What is expected:
Reproduce the records below exactly as they are written.
Start of Data excerpts
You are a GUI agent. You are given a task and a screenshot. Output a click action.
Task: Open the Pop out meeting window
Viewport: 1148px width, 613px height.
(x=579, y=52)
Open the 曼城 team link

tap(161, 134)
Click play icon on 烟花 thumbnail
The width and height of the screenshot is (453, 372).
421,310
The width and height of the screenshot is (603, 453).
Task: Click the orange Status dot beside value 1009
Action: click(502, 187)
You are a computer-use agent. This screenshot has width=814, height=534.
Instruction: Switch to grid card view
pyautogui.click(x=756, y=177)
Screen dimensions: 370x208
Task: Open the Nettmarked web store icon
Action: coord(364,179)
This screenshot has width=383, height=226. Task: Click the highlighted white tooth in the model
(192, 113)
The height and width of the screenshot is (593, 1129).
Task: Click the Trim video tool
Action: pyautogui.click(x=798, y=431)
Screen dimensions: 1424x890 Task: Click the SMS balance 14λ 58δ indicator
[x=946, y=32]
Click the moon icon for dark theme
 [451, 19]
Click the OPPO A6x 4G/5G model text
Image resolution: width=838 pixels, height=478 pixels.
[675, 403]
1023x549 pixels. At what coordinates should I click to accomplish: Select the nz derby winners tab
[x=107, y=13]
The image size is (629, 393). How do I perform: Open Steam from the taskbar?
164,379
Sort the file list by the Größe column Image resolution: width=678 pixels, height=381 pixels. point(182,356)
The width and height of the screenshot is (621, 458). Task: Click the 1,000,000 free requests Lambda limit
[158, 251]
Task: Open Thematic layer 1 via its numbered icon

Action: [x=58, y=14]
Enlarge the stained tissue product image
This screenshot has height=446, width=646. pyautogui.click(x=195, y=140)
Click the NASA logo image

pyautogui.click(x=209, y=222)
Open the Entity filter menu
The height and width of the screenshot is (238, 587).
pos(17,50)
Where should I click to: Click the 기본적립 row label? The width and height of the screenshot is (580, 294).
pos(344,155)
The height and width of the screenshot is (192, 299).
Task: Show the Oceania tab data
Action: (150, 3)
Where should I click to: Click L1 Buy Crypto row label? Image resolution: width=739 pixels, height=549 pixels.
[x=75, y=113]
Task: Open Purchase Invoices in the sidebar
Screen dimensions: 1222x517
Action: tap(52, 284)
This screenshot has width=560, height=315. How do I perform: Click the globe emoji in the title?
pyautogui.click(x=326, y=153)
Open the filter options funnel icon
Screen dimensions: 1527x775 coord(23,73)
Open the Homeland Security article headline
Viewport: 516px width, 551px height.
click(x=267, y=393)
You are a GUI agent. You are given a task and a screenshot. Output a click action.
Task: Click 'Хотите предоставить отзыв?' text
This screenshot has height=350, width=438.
End of Data excerpts
Result of this exercise:
You are a GUI agent. You are given a task and a screenshot. Output a click action.
Task: Open the Pop out meeting window
Viewport: 1148px width, 613px height.
(x=579, y=52)
Open the 曼城 team link

tap(161, 134)
Click play icon on 烟花 thumbnail
The width and height of the screenshot is (453, 372).
421,310
The width and height of the screenshot is (603, 453).
Task: Click the orange Status dot beside value 1009
Action: click(502, 187)
You are a computer-use agent. This screenshot has width=814, height=534.
Instruction: Switch to grid card view
pyautogui.click(x=756, y=177)
Screen dimensions: 370x208
Task: Open the Nettmarked web store icon
Action: coord(364,179)
This screenshot has width=383, height=226. Task: Click the highlighted white tooth in the model
(192, 113)
The height and width of the screenshot is (593, 1129).
Task: Click the Trim video tool
Action: pyautogui.click(x=798, y=431)
Screen dimensions: 1424x890 Task: Click the SMS balance 14λ 58δ indicator
[x=946, y=32]
Click the moon icon for dark theme
 [451, 19]
Click the OPPO A6x 4G/5G model text
Image resolution: width=838 pixels, height=478 pixels.
[675, 403]
1023x549 pixels. At what coordinates should I click to accomplish: Select the nz derby winners tab
[x=107, y=13]
The image size is (629, 393). How do I perform: Open Steam from the taskbar?
164,379
Sort the file list by the Größe column Image resolution: width=678 pixels, height=381 pixels. point(182,356)
The width and height of the screenshot is (621, 458). Task: Click the 1,000,000 free requests Lambda limit
[158, 251]
Task: Open Thematic layer 1 via its numbered icon

Action: [x=58, y=14]
Enlarge the stained tissue product image
This screenshot has height=446, width=646. pyautogui.click(x=195, y=140)
Click the NASA logo image

pyautogui.click(x=209, y=222)
Open the Entity filter menu
The height and width of the screenshot is (238, 587).
pos(17,50)
Where should I click to: Click the 기본적립 row label? The width and height of the screenshot is (580, 294).
pos(344,155)
The height and width of the screenshot is (192, 299).
Task: Show the Oceania tab data
Action: (150, 3)
Where should I click to: Click L1 Buy Crypto row label? Image resolution: width=739 pixels, height=549 pixels.
[x=75, y=113]
Task: Open Purchase Invoices in the sidebar
Screen dimensions: 1222x517
Action: tap(52, 284)
This screenshot has width=560, height=315. How do I perform: Click the globe emoji in the title?
pyautogui.click(x=326, y=153)
Open the filter options funnel icon
Screen dimensions: 1527x775 coord(23,73)
Open the Homeland Security article headline
Viewport: 516px width, 551px height.
click(x=267, y=393)
You are a GUI agent. You are given a task and a screenshot. Output a click action.
Task: Click 'Хотите предоставить отзыв?' text
This screenshot has height=350, width=438.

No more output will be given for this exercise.